Brief: Where the records hold the string "will", show the whole line it sits on.

....

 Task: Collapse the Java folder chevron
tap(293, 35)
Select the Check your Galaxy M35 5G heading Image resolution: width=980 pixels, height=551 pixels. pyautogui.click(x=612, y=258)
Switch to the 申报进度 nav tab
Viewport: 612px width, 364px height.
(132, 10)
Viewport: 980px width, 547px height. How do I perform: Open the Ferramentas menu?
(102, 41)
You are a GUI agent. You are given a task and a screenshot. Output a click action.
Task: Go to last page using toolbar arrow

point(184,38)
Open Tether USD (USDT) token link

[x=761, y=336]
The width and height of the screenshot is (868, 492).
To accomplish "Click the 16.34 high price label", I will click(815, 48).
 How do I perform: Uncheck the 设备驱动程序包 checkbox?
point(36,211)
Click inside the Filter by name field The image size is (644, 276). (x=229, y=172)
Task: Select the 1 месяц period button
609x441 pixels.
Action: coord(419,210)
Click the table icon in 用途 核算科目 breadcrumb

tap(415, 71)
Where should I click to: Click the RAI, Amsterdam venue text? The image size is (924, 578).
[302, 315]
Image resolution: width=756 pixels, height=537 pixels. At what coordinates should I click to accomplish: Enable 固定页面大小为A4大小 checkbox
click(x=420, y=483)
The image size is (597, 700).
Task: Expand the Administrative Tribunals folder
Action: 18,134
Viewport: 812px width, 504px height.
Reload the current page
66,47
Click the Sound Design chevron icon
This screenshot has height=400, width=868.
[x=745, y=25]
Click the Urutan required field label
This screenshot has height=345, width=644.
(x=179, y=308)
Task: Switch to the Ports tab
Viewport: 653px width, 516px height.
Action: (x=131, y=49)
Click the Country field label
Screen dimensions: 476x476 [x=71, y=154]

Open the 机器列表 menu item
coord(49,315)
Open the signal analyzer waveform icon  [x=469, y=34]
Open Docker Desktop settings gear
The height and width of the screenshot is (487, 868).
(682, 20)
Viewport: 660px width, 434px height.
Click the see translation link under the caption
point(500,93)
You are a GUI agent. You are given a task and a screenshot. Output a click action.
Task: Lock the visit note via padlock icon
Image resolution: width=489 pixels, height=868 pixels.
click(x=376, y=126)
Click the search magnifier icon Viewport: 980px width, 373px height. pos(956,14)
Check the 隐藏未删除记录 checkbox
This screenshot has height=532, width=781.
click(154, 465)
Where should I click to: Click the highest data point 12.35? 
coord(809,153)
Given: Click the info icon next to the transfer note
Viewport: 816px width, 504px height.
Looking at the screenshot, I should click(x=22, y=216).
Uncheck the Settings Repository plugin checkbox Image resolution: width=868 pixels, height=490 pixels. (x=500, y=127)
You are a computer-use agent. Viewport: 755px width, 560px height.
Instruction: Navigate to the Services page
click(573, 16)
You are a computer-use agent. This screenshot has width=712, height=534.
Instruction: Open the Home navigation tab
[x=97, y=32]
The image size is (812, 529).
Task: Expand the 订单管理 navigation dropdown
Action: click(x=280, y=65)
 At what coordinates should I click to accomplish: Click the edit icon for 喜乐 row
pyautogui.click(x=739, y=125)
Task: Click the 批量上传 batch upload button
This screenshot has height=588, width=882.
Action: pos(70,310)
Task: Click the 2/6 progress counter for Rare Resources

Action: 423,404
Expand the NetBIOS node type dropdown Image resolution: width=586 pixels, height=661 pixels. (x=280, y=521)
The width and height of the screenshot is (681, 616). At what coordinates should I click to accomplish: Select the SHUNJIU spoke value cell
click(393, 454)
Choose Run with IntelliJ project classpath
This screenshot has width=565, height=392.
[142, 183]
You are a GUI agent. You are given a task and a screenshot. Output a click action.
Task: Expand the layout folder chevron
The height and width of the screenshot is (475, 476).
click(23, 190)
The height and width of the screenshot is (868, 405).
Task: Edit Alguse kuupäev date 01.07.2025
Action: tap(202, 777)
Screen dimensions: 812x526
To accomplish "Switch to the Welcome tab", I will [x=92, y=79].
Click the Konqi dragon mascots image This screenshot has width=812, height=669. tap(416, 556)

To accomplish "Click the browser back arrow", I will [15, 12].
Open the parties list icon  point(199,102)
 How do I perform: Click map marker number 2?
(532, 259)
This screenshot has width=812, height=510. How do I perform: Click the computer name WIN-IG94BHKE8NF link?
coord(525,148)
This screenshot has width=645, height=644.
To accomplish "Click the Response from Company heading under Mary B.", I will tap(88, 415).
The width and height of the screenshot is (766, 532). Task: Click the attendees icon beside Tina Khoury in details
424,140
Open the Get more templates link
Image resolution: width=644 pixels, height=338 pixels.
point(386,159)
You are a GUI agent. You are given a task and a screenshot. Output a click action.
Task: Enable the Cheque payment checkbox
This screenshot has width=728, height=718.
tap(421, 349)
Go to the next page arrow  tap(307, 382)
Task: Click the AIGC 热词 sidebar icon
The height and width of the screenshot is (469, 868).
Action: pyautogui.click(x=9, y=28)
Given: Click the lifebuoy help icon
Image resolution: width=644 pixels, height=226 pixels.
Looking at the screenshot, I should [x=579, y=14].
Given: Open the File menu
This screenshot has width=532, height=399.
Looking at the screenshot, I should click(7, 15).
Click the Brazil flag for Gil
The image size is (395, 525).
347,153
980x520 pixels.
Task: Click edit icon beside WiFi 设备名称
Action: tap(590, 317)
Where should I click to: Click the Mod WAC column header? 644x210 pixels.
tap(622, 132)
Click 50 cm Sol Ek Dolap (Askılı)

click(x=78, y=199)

....

Result of this task:
To accomplish "Click the 16.34 high price label", I will click(815, 48).
To accomplish "Switch to the Welcome tab", I will [x=92, y=79].
To accomplish "Click the browser back arrow", I will [15, 12].
To accomplish "Click the Response from Company heading under Mary B.", I will tap(88, 415).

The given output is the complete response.